19 janv. 2007

Et c'est le temps qui court

Est-ce que ça vous intéresserait que je parle de ma vie? Voulez-vous que je raconte de quoi sont faites mes journées actuellement? Avec qui je les passe? Dans quel objectif?

Quel étourdi je suis! Vous ne pouvez pas me le dire, puisque je suis justement en train d’écrire la chronique que vous êtes en train de lire, et que j’aurai donc publiée avant que vous puissiez répondre à mes questions. Je suis contraint d’imaginer arbitrairement une réponse qui pourrait être la vôtre. Je considère donc que ceci ne vous intéresse pas, et vous soumets alors une chronique sur un autre sujet.

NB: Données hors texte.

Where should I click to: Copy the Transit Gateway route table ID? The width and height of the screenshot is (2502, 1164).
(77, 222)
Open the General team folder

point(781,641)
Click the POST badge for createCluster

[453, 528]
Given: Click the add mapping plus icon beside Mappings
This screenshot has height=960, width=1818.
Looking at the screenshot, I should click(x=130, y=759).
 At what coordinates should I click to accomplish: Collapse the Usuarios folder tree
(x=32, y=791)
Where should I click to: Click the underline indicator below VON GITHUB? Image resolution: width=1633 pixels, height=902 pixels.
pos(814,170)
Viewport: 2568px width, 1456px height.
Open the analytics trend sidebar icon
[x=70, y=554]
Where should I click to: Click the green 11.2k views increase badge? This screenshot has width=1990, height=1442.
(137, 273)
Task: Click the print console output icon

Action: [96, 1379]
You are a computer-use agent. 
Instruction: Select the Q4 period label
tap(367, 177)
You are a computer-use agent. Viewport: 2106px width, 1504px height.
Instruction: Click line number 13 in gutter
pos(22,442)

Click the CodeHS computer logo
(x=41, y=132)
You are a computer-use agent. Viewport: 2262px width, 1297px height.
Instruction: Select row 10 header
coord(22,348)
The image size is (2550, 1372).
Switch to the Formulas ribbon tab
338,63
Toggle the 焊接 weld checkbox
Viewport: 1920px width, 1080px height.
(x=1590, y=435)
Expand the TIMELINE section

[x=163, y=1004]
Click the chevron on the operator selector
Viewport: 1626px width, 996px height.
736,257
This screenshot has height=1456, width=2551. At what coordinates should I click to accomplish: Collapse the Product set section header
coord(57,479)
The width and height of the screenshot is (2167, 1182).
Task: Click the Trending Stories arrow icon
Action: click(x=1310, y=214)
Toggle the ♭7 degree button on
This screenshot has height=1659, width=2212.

Les jours s’écoulent inlassablement, et celui qui me fera passer à ce chiffre impair divisible par 3, et par 7, arrive à grands pas. Si l’on en croit les statistiques récentes sur la démographie en France, il est fort probable que j’ai déjà vécu plus d’un quart de ma vie. C’est quand même beaucoup, un quart. Si ma vie était une chanson, j’aurais déjà entendu un couplet et un refrain en entier. Ce qui est affolant, c’est d’être un homme, et d’avoir 77 ans en 2007, ou bien d’être une femme, et d’avoir 84 ans en 2007. En effet, si ces gens sont des gens normaux, et, en plus, si ce sont des français moyens, ils ont alors statistiquement toutes les chances d’avoir Jacques Chirac comme dernier président de leur vie. Je compte sur le fait que lorsque j’aurai 77 ans, l’espérance de vie masculine ait grimpé jusqu’à 95 ans. En conjecturant cela, je peux dire que j’ai à peine dépassé les deux neuvièmes de ma vie, ce qui est plus rassurant que d’avoir déjà dépassé le quart de ma vie. Il est tout à fait légitime de se dire que ces calculs sont futiles, puisque je peux très bien aussi avoir déjà vécu les treize quatorzièmes de ma vie, ce que je ne me souhaite pas, et ce que je ne souhaite pas aux statisticiens, qui verraient alors, à cause de moi, le taux de mortalité augmenter, et l’espérance de vie masculine baisser, faisant alors mentir les tendances de 2007.

Le grand paradoxe de la plupart des gens est la peur de mourir et la peur de vieillir. Ce n’est pas logique. Alors en général, l’homme – au sens large du terme – choisit malgré lui la solution de vieillir; si on vieillit, on est sûr de mourir, mais plus tard, alors que si on meurt, on est sûr de ne plus vieillir. Vieillir est donc la solution idéale pour permettre de repousser la mort. Cette lapalissade me fait rebondir sur le fait que ce sont les japonais qui vivent le plus longtemps. L’un de leurs secrets est le concombre vivifiant, riche en vitamine C. Ce concombre permet de se maintenir en forme, même si on est très vieux. Par exemple, Kozo Haraguchi court le 100 mètres en 21,69 secondes. C’est pas mal quand on sait que cette sportive a 95 ans. Evidemment, ce genre de choses plombe le moral quand on n’aime pas le concombre. Mais vieillir, c’est bien aussi: on peut demander aux autres de faire des travaux pénibles, on peut regarder Des chiffres et des lettres sans se dire que ce n’est pas de son âge, on peut être fier tous les jours de connaître les gens dont le nom est dans le journal, à la page nécrologie. Sincèrement, il y a des avantages d’être vieux. Quand on a fondé une famille, on est heureux de voir ce que sont devenus ses enfants, et de voir ce que deviennent ses petits-enfants. Et puis les seniors sont maintenant des gens de moins en moins oubliés par la société. C’est normal, puisque les plus de soixante-cinq ans représentent environ 15% de la population. Et ils sont en forme! Mais être vieux et en forme n’est pas une évidence. On ne sait pas ce que nous réserve notre fin de vie. Même si manger des mets à base d’huile d’olive, mettre de la crème réparatrice sur le visage, dormir beaucoup, boire son urine, ou faire de l’exercice au quotidien, permettent de garder la forme, nul n’est à l’abri d’être un jour vieux, grabataire, et rabat-joie.